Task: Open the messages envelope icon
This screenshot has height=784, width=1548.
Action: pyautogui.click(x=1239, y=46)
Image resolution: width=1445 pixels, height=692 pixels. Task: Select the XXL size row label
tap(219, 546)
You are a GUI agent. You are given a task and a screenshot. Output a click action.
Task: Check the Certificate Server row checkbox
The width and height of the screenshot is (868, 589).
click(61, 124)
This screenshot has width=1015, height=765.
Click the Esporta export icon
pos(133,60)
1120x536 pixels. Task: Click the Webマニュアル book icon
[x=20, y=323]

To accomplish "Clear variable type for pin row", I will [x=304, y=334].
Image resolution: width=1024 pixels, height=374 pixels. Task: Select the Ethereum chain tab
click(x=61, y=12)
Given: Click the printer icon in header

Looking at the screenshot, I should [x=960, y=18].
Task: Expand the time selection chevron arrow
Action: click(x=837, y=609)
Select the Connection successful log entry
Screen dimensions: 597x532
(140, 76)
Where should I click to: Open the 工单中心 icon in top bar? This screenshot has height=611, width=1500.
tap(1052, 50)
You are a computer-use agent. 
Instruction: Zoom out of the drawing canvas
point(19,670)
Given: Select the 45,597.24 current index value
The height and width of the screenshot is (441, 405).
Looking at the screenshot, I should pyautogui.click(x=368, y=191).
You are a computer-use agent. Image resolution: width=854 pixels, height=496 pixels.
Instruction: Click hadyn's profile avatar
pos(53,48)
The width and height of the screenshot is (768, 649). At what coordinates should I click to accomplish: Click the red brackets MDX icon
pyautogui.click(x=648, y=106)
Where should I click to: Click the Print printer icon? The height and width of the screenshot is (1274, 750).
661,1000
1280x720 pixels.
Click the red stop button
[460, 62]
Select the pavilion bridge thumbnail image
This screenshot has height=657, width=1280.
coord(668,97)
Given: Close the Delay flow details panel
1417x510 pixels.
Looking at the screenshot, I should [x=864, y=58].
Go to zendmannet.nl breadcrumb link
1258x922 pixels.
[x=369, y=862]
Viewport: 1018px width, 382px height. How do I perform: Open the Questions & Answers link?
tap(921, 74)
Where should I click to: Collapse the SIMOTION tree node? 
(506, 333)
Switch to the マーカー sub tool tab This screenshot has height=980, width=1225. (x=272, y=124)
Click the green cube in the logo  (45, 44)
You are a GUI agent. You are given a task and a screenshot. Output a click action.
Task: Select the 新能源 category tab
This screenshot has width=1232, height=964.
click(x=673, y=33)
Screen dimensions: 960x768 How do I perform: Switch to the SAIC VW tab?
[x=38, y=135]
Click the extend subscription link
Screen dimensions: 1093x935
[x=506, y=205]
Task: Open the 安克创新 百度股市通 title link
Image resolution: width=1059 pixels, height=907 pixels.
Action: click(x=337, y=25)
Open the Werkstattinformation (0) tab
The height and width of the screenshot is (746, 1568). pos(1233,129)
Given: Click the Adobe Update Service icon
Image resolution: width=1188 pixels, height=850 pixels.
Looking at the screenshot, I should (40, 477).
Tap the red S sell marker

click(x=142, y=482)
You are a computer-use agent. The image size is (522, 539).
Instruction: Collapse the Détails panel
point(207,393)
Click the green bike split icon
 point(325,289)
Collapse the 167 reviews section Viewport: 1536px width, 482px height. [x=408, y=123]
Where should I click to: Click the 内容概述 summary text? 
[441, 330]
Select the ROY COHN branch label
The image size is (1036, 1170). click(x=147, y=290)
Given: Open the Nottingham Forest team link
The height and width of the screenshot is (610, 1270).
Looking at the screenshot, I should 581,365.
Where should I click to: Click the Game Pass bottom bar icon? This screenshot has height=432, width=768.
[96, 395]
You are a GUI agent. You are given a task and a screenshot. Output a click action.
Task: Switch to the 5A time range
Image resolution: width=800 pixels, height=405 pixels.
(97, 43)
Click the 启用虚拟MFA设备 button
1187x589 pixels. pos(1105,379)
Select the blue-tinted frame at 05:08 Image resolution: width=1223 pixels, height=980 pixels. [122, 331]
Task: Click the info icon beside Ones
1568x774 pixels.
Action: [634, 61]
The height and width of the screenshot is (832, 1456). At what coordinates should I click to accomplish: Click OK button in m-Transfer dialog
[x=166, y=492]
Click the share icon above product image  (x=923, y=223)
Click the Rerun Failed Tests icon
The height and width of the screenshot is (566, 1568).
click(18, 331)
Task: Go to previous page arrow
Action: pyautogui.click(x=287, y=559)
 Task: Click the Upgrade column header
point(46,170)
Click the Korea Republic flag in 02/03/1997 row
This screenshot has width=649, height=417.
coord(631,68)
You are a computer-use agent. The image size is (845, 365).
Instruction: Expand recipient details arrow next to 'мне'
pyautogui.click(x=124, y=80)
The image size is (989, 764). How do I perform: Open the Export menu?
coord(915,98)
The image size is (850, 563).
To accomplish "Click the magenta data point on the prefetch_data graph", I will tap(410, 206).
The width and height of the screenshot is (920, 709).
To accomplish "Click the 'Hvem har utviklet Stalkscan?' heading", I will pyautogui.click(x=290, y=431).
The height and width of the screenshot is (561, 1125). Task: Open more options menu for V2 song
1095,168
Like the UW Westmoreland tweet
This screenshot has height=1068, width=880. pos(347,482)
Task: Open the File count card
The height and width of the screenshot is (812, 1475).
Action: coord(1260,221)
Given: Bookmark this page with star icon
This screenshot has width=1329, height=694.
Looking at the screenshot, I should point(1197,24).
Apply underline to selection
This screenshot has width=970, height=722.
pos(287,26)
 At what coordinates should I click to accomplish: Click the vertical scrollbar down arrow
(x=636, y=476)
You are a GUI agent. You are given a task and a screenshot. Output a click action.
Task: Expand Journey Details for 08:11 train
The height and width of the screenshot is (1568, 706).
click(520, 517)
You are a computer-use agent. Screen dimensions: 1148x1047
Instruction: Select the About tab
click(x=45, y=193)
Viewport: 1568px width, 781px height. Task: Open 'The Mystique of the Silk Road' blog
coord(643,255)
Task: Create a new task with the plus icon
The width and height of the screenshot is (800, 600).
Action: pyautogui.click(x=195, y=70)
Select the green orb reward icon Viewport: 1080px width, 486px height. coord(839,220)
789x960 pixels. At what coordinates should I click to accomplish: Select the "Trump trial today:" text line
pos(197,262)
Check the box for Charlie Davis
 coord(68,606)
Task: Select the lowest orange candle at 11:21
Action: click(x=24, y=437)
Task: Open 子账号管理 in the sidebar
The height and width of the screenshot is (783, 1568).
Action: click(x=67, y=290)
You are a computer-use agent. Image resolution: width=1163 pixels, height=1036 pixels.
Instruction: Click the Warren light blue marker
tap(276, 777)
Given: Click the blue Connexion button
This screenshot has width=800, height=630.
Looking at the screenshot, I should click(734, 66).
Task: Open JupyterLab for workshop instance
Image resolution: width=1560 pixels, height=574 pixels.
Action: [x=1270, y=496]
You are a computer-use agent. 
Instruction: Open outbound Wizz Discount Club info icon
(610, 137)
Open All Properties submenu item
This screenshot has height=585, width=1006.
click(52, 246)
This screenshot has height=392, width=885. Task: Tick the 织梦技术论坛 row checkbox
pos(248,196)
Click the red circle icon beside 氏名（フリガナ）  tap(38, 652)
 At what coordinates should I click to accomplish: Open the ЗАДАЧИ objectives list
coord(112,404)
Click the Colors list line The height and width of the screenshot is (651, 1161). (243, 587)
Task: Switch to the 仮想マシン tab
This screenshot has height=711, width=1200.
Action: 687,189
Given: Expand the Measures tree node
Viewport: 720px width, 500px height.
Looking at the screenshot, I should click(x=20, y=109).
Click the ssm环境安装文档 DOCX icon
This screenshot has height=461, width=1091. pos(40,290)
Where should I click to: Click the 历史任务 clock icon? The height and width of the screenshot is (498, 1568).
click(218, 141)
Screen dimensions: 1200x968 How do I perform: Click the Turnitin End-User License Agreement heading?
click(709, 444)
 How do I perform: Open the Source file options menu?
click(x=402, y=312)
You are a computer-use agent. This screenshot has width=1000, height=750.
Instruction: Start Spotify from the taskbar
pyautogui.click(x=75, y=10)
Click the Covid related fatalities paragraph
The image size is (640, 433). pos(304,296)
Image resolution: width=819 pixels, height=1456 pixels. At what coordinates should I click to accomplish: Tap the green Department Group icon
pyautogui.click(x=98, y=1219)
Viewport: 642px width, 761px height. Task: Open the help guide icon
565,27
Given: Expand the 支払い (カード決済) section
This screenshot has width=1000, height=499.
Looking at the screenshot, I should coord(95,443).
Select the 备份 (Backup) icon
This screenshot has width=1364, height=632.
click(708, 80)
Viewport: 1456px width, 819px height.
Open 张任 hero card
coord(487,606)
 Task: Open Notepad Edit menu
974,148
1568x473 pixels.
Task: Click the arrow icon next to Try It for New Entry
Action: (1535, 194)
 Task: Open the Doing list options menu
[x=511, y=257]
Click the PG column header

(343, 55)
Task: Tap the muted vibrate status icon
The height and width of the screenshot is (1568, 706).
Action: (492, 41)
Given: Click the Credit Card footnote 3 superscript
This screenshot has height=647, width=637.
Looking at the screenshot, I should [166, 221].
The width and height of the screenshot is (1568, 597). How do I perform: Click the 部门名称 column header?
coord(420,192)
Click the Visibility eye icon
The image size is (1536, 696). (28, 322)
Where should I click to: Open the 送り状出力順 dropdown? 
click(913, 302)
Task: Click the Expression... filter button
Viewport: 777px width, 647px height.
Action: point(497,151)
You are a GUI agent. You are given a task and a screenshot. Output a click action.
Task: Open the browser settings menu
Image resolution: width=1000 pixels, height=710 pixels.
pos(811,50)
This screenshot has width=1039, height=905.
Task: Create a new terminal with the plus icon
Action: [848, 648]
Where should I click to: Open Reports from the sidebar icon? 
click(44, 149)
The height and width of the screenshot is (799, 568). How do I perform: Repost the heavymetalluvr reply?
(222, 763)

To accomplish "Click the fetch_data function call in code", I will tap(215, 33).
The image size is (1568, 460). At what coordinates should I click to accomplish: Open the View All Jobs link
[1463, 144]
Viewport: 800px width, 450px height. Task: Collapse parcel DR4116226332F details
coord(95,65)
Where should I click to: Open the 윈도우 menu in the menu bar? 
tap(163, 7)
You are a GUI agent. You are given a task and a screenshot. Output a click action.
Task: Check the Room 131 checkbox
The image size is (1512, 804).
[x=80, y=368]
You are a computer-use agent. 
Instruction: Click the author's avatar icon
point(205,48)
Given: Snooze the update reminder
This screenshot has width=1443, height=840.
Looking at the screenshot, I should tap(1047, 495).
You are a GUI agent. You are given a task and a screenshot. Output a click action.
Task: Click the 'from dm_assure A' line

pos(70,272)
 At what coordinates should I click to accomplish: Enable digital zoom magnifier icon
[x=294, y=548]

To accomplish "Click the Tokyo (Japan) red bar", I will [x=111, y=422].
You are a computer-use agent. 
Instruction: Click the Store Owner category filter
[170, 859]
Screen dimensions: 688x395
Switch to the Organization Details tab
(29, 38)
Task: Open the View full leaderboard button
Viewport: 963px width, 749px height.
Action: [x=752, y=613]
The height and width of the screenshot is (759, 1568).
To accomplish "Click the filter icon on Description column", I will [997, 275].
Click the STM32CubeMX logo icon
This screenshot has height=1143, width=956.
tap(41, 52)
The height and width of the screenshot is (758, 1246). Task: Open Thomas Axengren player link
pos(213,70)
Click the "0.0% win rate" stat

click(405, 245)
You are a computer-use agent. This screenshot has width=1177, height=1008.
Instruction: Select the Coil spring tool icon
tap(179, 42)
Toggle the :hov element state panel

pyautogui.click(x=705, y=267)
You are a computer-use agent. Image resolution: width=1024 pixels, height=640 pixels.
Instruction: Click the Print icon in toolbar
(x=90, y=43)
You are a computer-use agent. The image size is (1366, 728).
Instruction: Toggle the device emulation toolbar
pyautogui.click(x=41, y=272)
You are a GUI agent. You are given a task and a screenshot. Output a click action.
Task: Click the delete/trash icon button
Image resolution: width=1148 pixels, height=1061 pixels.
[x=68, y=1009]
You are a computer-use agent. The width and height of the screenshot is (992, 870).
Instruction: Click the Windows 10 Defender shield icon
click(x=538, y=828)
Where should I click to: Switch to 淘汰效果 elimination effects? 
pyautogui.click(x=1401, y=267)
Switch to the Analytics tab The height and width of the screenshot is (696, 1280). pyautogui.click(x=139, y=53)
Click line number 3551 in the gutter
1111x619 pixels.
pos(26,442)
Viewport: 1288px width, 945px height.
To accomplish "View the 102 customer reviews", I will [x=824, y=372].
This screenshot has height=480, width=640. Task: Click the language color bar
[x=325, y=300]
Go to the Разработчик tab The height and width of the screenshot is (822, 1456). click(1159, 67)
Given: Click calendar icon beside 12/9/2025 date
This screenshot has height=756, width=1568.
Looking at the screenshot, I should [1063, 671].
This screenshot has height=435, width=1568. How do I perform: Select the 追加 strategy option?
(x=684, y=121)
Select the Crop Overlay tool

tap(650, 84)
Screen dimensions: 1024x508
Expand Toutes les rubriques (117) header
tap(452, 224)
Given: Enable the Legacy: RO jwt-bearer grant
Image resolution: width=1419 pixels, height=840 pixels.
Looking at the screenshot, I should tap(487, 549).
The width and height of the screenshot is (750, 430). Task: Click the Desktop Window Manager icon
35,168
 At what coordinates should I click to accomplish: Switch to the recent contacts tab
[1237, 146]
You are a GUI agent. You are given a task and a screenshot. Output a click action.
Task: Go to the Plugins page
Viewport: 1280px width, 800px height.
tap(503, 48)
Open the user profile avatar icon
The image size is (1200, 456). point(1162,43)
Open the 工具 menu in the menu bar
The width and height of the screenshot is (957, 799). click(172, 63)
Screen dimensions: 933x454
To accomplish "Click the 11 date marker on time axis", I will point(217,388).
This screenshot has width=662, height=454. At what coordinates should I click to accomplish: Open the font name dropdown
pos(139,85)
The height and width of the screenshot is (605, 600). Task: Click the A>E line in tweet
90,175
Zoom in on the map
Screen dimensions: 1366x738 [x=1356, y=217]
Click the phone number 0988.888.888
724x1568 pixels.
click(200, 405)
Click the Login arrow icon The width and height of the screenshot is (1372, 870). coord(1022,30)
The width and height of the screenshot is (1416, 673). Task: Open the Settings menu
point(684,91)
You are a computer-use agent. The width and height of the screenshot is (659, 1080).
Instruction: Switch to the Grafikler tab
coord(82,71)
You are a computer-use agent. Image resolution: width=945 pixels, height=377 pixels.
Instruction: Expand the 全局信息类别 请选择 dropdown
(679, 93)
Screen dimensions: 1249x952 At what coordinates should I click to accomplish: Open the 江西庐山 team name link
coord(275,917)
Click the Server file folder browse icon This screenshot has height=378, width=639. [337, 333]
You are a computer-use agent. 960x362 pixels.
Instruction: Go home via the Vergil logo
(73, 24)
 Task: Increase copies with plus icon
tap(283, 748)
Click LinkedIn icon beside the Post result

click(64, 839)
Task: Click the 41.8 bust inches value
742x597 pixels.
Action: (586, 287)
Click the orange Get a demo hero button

--------

Show every line in the records above that contains the word "Server".

Task: Check the Certificate Server row checkbox
Click the Server file folder browse icon This screenshot has height=378, width=639. [337, 333]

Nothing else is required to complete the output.